Life Cycle Assessment

Life Cycle Assessment for MPP

August 3, 2020

Freres’ newly released Life Cycle Assessment (LCA) for Mass Plywood Panels (MPP), has shown exciting results regarding the environmental sustainability of MPP. Before diving into these results, it may be helpful to review what an LCA is.

What is an LCA?

LCA represents a method of evaluating supply chains. It evaluates systems that consume resources and the production of products from these systems. An easy way to look at an LCA is like a massive effort in accounting, but focusing on more than just money.  There are four simple steps to the LCA process:

  1. Define the scope and goals of the LCA. 
  2. Take a “Life Cycle Inventory” (LCI) of your process.
  3. Make a “Life Cycle Impact Assessment” (LCIA) of your processing using the completed LCI. 
  4. Interpret the results and make improvement assessments.

Life Cycle Assessment

A Life Cycle Assessment varies in size, scope, and intensity. A lower intensity, conceptual LCA will have very basic comparisons and no direct data about the process. A higher intensity, detailed LCA will have in-depth data collection and highly specific process information. The scope of an LCA can encompass several different lenses, which commonly include:

  • “cradle-to-gate”
  • “cradle-to-grave”
  • “gate-to-gate”

This is a visualization of the “life cycle” on a construction product. In this example, “cradle-to-gate” encompasses all the resources used to create a product (e.g. cradle) to the time said product leaves the production “gate.”

Life Cycle Assessment

Using MPP as an example, the cradle begins at the forest with the timber and it ends when the MPP ships from the plant to the customer. All factors in between those steps influence the goals and impact of the LCA.

What does an LCA measure?

Once the scope and goals of the study are established, a Life Cycle Inventory may be conducted. The LCI looks at every “stage” of the life of the product based on its scope and evaluates every possible input. For MPP, a “cradle-to-gate” study might include:

  • Timber volume and weight.
  • Glue volumes and weight.
  • Transportation costs and materials.
  • Energy used for manufacturing the product and everything that goes into it.
  • Emissions produced during each step of the process. 

Life Cycle Assessment

Based on the inputs, the outputs are then accounted for. This would include the products, byproducts, and any waste.

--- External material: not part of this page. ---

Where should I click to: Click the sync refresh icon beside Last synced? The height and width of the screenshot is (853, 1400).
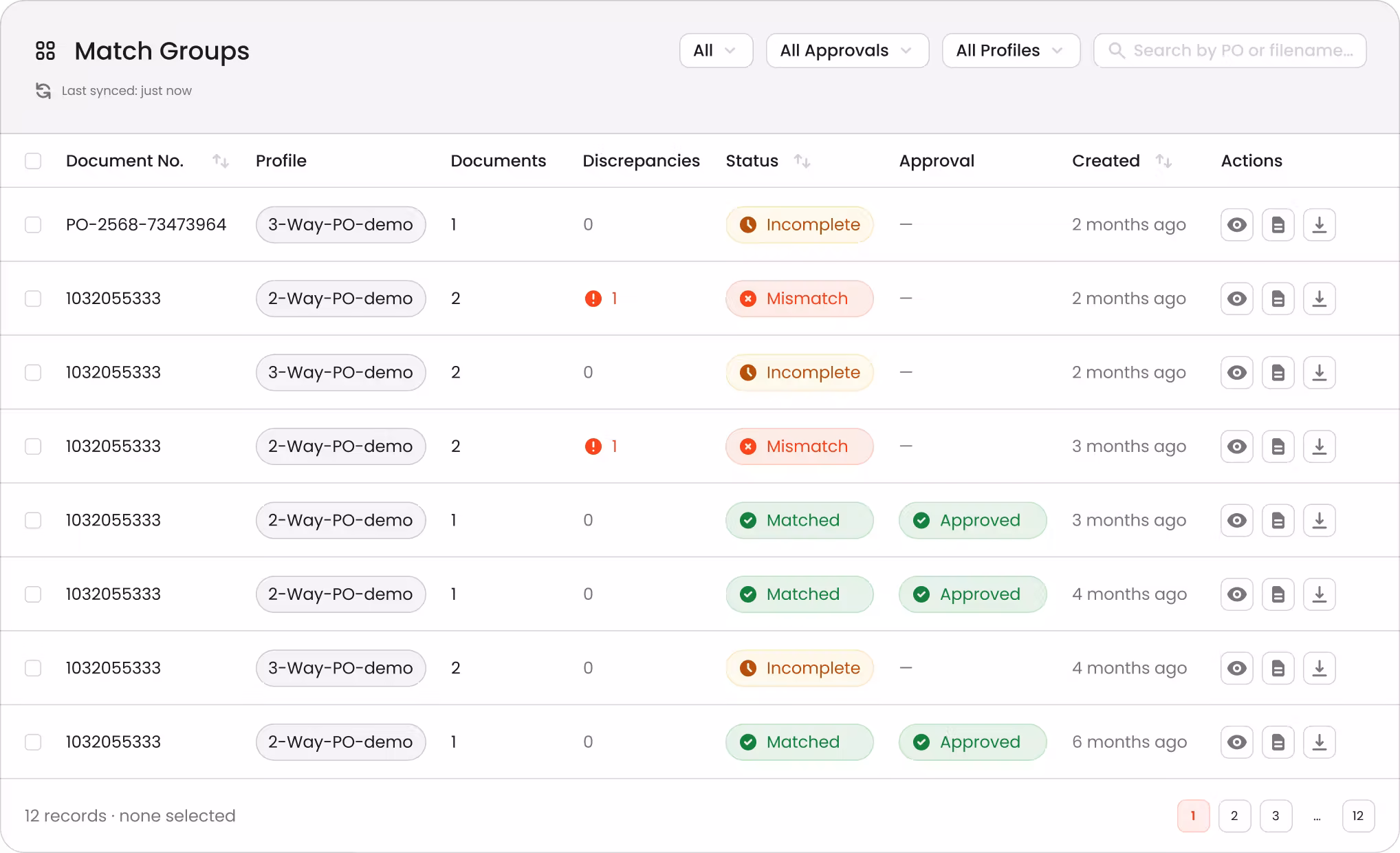[x=43, y=91]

How does an LCA use those measurements?

The Life Cycle Impact Assessment is where the accounting turns into real analysis. One impact factor in an LCIA is the global warming potential. From cradle-to-gate, MPP contributes net zero to global warming measured in terms of “equivalent mass of carbon dioxide.” This means that starting at installation, an MPP panel has yet to contribute to the warming of the atmosphere.

We can think of MPP as a blank canvas regarding the environment. After installation, its impact on global warming depends on its end use and what the end of its useful life looks like. With proper design and consideration, structural MPP can be used to retain its environmental benefit and still act as an effective structural product.

What comes after an LCA?

Using the LCA, Freres’ next step is to obtain an Environmental Product Declaration (EPD). An EPD communicates the takeaways of an LCA, and will also provide a basis of comparison with products that have similar uses. This will help customers to make smart decisions regarding their next project and highlight all there is to gain from using a product like MPP.